È solo l’inizio della storia: dopo il pestaggio Fu Yuxia diventò una «fang min», entrò cioè nel popolo delle petizioni, la povera gente che subisce un torto dalle autorità e si rivolge al governo centrale per chiedere giustizia. «Da quel giorno muovo male una gamba, mi serve una stampella. Andai a Pechino per protestare». I funzionari locali in Cina fanno molta paura alla gente, ma ne hanno anche paura: sanno che una petizione crea problemi, rovina le carriere. Quelli della sua città la misero in cella per 15 giorni. «Mi tolsero la collana, gli orecchini e l’anello, erano d’oro ed era tutto quello che avevo di prezioso. Quando uscii protestai di nuovo. Mi rimisero dentro, per 16 giorni». Poi un periodo di tregua. Yuxia restò di nuovo incinta ed ebbe un figlio. Ma i capi locali ormai non la perdevano d’occhio.
Un altro scoppio di pianto. «Nell’aprile del 2004 mi mandarono in un laojiao, per due mesi. Due mesi senza vedere il bambino». Rilasciata. Poi pensarono che aveva bisogno di essere rieducata meglio. «Mi dissero che questa volta ci sarei stata un anno, così finalmente imparavo a comportarmi».
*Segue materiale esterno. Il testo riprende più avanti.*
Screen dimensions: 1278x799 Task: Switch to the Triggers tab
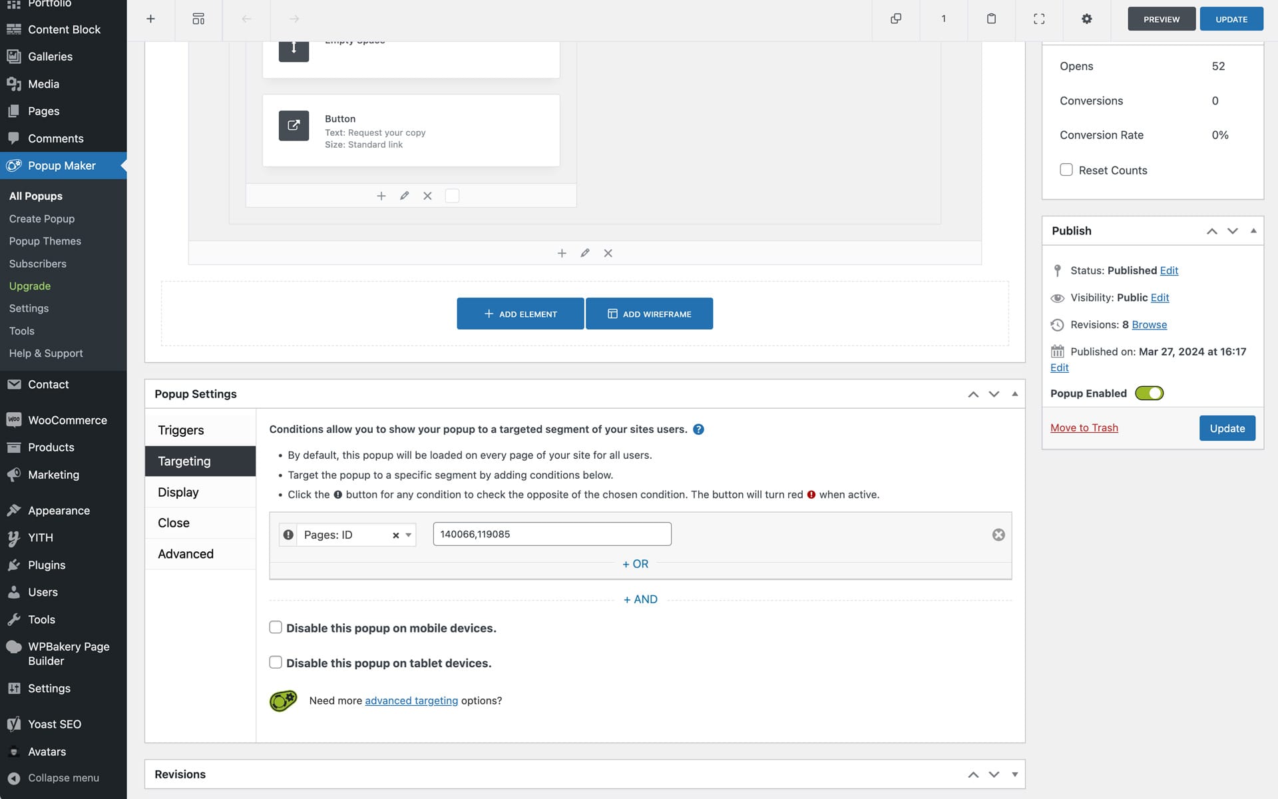tap(181, 430)
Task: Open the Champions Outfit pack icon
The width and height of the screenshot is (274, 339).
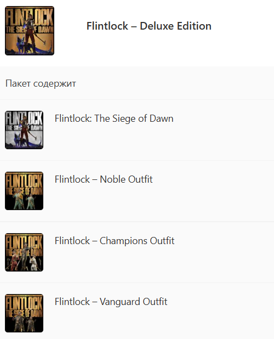Action: [x=24, y=252]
«Ricordo bene i muri di quel campo, molto alti e sopra ci passava la corrente. Eravamo tutte donne, divise in otto squadre da novecento. Ma c’erano anche altre: le chiamavano “irregolari”, drogate, ladre, prostitute». Come si viveva là dentro? «Sveglia alle cinque, dopo le sei comincia il lavoro. Si facevano vestiti e scarpe. Qualche volta facevano fare lo straordinario, fino alle undici di notte. Io però non lavoravo, sono zoppa io. A me dicevano di cantare inni patriottici e mi ordinavano di recitare le regole...». Quali regole, si ricorda? «No, le ho dimenticate». È ancora scossa. «Con le guardie era strano, a volte ci si poteva parlare, potevo dire che avevo un bambino piccolo che mi aspettava e mi ascoltavano. Mi spiegavano che se mettevo la testa a posto, se giuravo di non andare più a Pechino con la mia petizione potevo uscire. Ma se facevo qualcosa di sbagliato, se non dicevo bene le regole, urlavano e ho preso anche altre botte».
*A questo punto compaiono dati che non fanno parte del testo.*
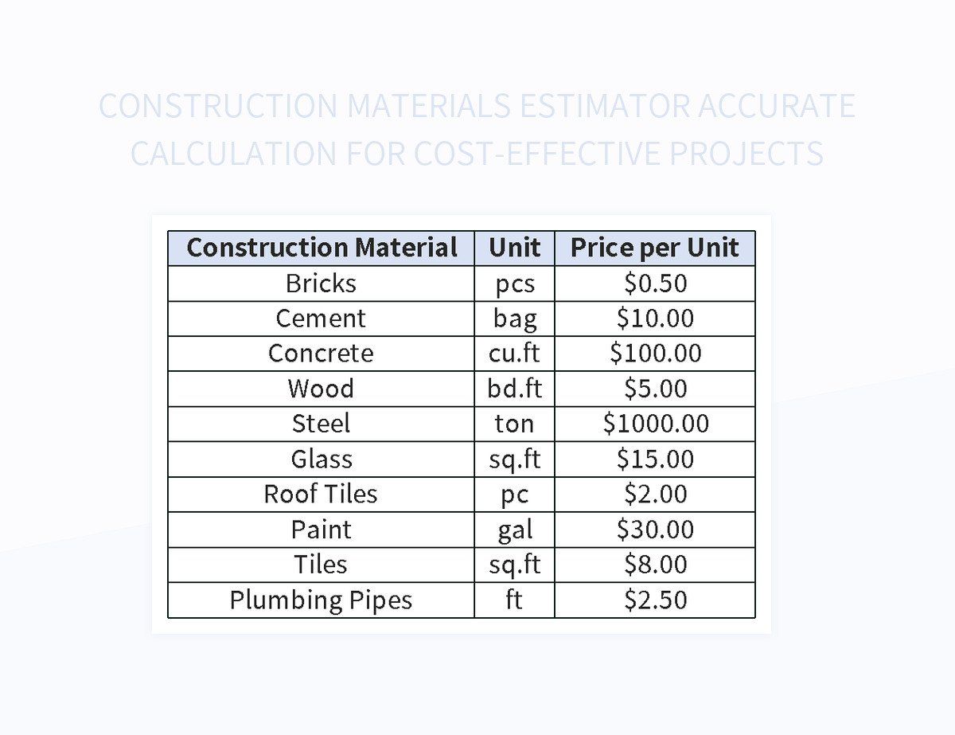Viewport: 955px width, 735px height.
Task: Click the $0.50 price cell
Action: 654,283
All’improvviso, arbitraria come la condanna «discrezionale», a Yuxia dissero che era libera di andarsi a far curare a casa. Era il Capodanno cinese, anche il potere sa essere misericordioso, forse. Però, sei mesi dopo, di nuovo nel «laojiao». Dentro e fuori. La sua via dolorosa è finita senza spiegazioni nel 2011.
Ora Fu Yuxia vive a Pechino. È ancora una donna del popolo delle petizioni. Che cosa prova di fronte a questo annuncio del Comitato centrale, la promessa di chiudere per sempre i «laojiao»? «Voglio un risarcimento, per tutta l’ingiustizia, per le botte, per la stampella a cui mi debbo appoggiare, per gli anni lontano dal mio bambino. E lo voglio anche per quell’altro bimbo, quello che mi hanno ammazzato nella pancia, quello che non sapevo ancora se era maschio o femmina».